Les trois «pelles» qui permettent de diriger le bateau, une sur chaque coque, sont munies de plans porteurs. Le safran central comporte un «t» à la base. Cela permet de stabiliser le bateau et d’enfoncer et de lever l’étrave.

Un mât pour l’équilibre

Le mât-aile reste raisonnable en hauteur. Il plafonne à 35 mètres. Il s’agit d’éviter les risques de surpuissance qui compliquaient la maîtrise des trimarans de 18 mètres. Grâce à neuf vérins, le mât bascule d’avant en arrière pour éviter l’enfournement et latéralement, un peu comme en planche à voile, pour aider à la sustentation (contrepoids par rapport au vent) du bateau.

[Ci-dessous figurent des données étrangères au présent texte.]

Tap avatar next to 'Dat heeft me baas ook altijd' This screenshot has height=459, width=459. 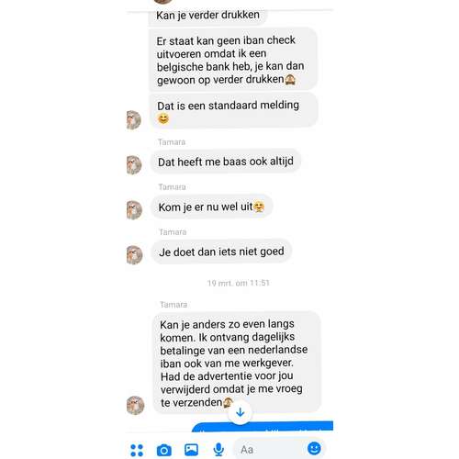click(134, 165)
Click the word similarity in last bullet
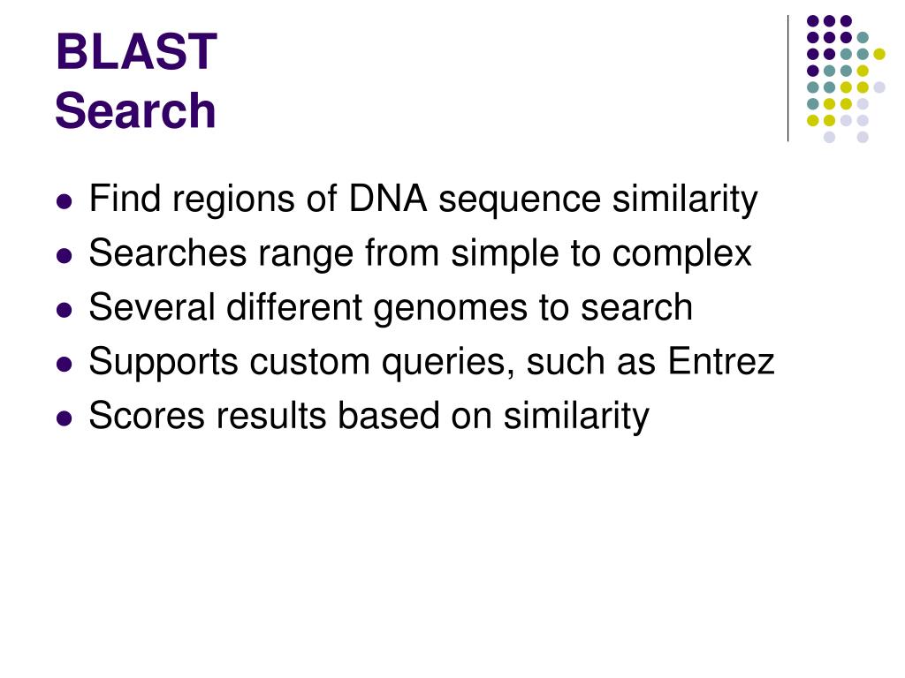Image resolution: width=905 pixels, height=678 pixels. click(576, 417)
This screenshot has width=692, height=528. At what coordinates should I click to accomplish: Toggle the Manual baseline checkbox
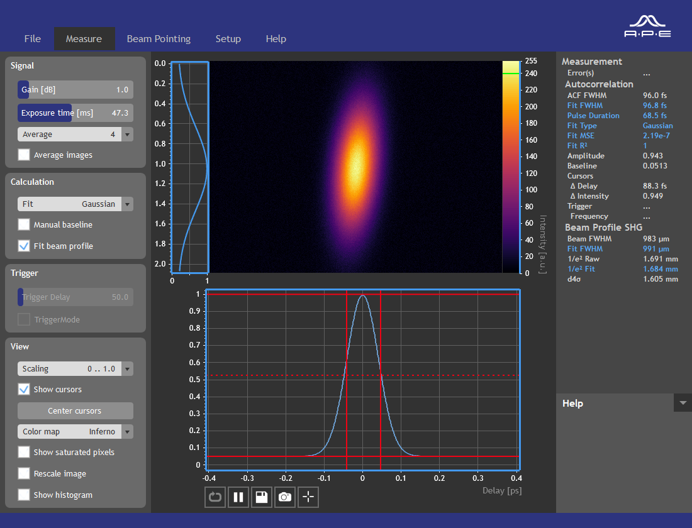coord(24,224)
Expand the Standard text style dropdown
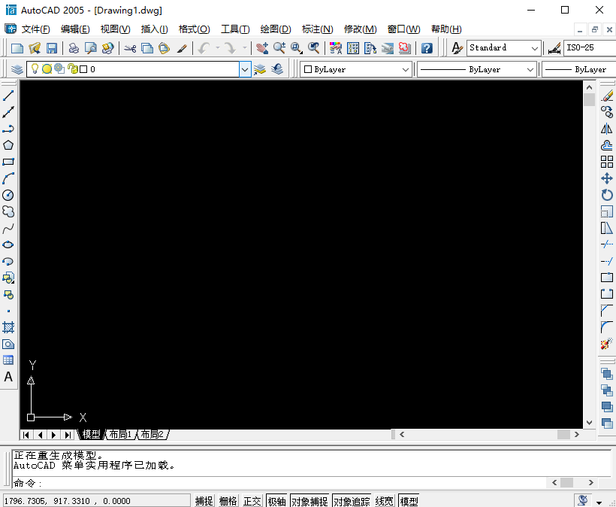The width and height of the screenshot is (616, 507). (x=535, y=48)
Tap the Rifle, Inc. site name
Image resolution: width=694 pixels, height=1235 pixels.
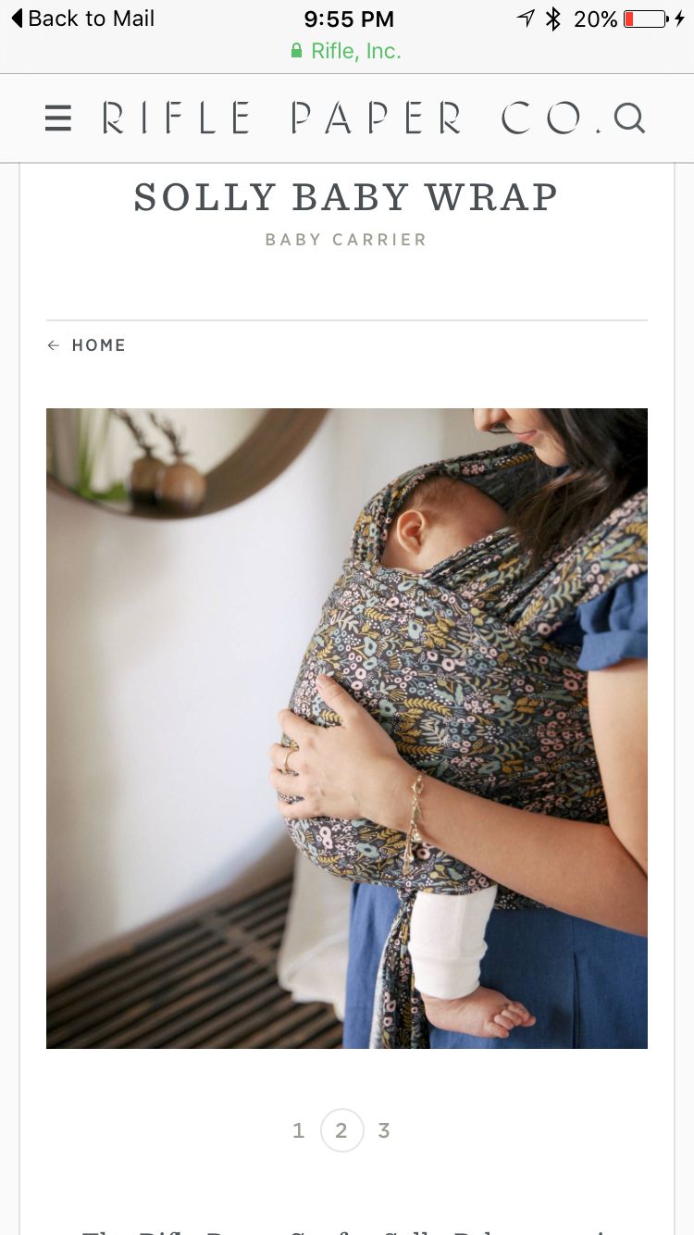pyautogui.click(x=356, y=51)
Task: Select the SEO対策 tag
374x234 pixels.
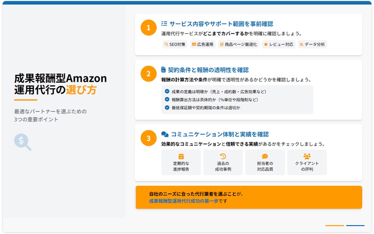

Des postes de barre à protéger

En solitaire, on barre le moins possible. Le pilote automatique est l'«équipier» primordial sans lequel rien n'est imaginable. Sur la longue durée, le «pilote» doit barrer mieux que le skippeur pour décharger ce dernier de cette tâche essentielle. Malgré tout, Macif possède deux postes de barre. Ils sont décentrés afin de pouvoir voir les vagues venir. On s'y tient debout pour dominer les alentours et amortir les chocs avec les jambes. Pour l'instant en phase d'expérimentation en Atlantique et en duo, les protections sont minimales. Il est probable que les barres à roues seront, elles aussi, recouvertes par une carapace à hublots vitrés, tout comme le poste de manœuvre.

Des longueurs mesurées

Macif mesure 30 mètres. Il est en dessous de la longueur maximale (32 mètres) autorisée par la nouvelle jauge des Ultimes. Celle-ci impose des contraintes minimales (longueur, largueur, tirant d'air, moteur de secours) afin d'encourager la créativité des concepteurs. Gabart a fait appel au cabinet VPLP, spécialiste du secteur. Il décrit ainsi la philosophie maison : «Macif est un bateau léger et large, de taille raisonnable. Il est réactif, accélère et décélère facilement.»

Des voiles de 650 m²

Macif peut envoyer 650 m² de voilure. Il possède un plan de voilure comparable à celui de ses rivaux, la différence de puissance se faisant sur la légèreté de la construction. La grand-voile pèse 240 kilos. Il y a ensuite un gennaker pour les petits airs et le vent arrière. Les trois focs (génois, solent et trinquette) sont montés sur des emmagasineurs et se déroulent à la demande.